SETTING TIDES TO WORK
The ocean tides are also immensely powerful, but the rise and fall of the water is so slight and so gradual in most places that an enormous plant is required to obtain any appreciable amount of power. In certain regions, however, tidal power is actually in use to-day. At high tide water flows into a large basin and at the ebb of the tide the outflow of the basin operates a water wheel or turbine. Power can be obtained while the basin is filling as well as while it is emptying. One serious objection to this plan is that the turbine operates intermittently and at irregular intervals, sometimes by day and sometimes by night, depending upon the tide. However, tide mills need not be exposed to the fury of ocean storms as are plants that seek to employ the power of ocean waves. In certain localities the conformation of the coast is such as to accumulate the tidal flow and produce enormous differences of level between ebb and flood tide. In the Bay of Fundy, for instance, the tide rises seventy feet and an appreciable amount of power could be obtained from the flow of water into and out of the bay. If a sea-level canal were dug across the Isthmus of Panama there would be a flow of water back and forth through it because the tides at the Pacific side have a rise and fall of only two feet while on the Atlantic side the tide rises twenty-two feet. Some power might be obtained from the tidal flow through this canal, but a fall of twenty feet in fifty miles would not produce a very swift current.

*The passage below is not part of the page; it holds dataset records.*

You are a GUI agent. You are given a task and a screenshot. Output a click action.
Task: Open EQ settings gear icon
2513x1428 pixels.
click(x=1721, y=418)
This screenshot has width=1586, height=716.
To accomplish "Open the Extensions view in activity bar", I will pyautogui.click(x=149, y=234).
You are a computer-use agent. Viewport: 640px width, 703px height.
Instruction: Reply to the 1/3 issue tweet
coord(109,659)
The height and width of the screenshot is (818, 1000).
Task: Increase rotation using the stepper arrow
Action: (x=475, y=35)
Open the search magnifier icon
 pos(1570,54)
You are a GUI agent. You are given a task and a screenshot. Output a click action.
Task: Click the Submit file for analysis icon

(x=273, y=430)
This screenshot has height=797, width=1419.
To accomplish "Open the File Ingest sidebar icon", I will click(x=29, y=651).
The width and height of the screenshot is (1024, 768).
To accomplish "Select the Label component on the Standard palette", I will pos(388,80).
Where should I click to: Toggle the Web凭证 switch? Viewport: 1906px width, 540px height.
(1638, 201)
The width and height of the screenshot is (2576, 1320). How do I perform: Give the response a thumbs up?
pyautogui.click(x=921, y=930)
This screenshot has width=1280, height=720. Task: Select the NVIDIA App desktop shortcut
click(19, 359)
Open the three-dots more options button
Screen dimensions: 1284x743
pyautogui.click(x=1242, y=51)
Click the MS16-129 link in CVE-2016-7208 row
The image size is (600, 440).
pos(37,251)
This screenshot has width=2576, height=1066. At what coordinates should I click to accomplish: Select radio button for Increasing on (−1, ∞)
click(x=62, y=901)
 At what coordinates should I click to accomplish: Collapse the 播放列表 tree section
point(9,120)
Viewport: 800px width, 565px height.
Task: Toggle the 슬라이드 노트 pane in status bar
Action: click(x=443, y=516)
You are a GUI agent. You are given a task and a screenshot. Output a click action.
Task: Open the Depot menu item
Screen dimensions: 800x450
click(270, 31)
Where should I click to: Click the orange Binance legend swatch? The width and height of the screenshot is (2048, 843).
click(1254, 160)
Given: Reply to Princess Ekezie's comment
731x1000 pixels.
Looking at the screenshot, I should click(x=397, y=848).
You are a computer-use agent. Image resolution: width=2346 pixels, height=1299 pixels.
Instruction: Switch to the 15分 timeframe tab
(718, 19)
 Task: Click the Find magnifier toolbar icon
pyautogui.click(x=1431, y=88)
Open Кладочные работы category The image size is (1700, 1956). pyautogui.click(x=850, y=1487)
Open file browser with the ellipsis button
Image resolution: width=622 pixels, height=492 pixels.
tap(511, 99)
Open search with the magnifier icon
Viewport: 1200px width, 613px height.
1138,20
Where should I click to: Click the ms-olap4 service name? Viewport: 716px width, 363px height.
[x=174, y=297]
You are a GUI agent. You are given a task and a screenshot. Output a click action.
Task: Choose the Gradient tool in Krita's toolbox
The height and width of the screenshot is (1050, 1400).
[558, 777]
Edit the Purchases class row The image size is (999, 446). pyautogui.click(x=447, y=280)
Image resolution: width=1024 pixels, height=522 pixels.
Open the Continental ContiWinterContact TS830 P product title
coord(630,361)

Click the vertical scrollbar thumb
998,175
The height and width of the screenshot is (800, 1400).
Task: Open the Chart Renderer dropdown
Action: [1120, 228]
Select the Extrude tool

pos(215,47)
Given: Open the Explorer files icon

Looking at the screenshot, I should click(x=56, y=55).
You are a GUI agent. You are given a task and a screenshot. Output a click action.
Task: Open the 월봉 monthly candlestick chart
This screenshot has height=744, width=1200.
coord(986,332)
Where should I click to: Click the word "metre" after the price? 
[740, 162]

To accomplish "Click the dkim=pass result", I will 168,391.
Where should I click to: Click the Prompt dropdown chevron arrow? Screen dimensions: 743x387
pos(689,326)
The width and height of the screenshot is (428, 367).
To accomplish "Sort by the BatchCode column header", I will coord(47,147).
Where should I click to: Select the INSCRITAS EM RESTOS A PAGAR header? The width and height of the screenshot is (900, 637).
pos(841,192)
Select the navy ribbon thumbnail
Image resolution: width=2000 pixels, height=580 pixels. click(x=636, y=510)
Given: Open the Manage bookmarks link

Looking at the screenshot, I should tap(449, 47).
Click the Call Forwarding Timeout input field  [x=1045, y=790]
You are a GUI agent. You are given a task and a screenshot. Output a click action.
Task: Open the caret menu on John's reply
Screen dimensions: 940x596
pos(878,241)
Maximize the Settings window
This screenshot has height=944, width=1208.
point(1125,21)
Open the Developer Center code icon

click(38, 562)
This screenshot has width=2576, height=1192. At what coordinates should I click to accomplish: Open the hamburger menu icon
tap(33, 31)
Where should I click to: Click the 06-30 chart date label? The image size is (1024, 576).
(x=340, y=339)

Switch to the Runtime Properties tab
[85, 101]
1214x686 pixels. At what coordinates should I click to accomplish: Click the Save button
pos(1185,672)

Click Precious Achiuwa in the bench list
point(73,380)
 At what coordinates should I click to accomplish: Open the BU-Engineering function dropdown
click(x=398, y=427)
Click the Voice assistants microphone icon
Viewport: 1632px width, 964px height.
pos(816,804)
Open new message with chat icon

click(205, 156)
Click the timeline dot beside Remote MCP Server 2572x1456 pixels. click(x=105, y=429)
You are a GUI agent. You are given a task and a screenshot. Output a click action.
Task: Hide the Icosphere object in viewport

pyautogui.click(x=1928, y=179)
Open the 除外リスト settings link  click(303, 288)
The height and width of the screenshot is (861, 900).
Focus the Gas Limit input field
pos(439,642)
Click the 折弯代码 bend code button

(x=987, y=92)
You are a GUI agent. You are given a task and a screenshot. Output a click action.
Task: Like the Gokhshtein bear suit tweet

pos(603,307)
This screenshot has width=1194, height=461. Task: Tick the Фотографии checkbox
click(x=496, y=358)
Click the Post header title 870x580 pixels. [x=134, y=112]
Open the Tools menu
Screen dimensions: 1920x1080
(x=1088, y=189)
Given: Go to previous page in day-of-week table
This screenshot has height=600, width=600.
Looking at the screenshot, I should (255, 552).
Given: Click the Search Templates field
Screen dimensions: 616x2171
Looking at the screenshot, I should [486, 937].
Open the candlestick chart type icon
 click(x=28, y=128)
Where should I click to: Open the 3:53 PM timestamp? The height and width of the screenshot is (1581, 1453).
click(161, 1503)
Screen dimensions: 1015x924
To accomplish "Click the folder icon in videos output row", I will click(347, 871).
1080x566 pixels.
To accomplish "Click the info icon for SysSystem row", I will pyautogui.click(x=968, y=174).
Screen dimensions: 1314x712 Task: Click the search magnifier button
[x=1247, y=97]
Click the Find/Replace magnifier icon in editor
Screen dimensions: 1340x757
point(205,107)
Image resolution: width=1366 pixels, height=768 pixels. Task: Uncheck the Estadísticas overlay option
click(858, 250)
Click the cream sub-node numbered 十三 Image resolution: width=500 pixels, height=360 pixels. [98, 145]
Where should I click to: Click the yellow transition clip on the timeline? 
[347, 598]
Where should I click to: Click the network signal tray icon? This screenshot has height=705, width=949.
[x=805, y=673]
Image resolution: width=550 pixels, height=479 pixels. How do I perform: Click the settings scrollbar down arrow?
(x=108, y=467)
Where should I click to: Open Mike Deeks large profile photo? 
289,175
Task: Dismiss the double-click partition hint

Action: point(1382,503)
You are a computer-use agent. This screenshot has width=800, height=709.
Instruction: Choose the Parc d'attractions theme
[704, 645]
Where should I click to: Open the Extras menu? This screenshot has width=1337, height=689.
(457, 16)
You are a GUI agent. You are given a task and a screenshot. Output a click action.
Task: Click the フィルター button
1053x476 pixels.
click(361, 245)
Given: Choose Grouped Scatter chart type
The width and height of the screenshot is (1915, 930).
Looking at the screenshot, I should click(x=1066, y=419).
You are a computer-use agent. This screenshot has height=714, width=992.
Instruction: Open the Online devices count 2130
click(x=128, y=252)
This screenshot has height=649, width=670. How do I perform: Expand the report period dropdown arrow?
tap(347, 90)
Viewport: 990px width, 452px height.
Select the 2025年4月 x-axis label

FIG. 55.—THE ESNAULT PELTERIE PLAN OF UTILIZING TIDAL POWER IN THE ENGLISH CHANNEL
If tidal power is to be utilized at all it must be done on a grand scale. A French engineer, R. Esnault Pelterie, has proposed a vast tidal power system in the English channel where the tide rises high. (See map Fig. 55.) The plan is a most ambitious one, but the power that could be obtained is enormous. He proposes to build concrete dikes across the channel at the Straits of Calais inclosing a large basin about twenty miles wide and turbines would be operated by the flow of water into and out of this basin. Of course locks would have to be provided to permit the passage of ships through the basin. Other and larger basins could be formed by walling off the estuary of the Thames and the bay of the Seine on the French coast. The Gulf of St. Malo could be inclosed by running a dike from Cape La Hague to the island of Guernsey and thence to the mouth of the Trieux. These basins would furnish a minimum of 800 horsepower for each square mile, hence the basin across the Straits of Calais alone would furnish nearly half a million horsepower while the Gulf of St. Malo would furnish about a quarter of the power that France now uses in her industries. The first cost of the installation would be heavy, but there would be no expense for fuel and the supply of power would be endless. It has been proposed to dam the estuary of the Severn (England) where the spring tides rise thirty feet, and it has been estimated that half a million horsepower would be developed. Part of the power would be used to pump water into an elevated reservoir which would serve as a storage battery, so that when the tidal plant was idle because of the turn of the tide, water flowing out of the reservoir would operate an auxiliary plant, thereby furnishing a continuous supply of power.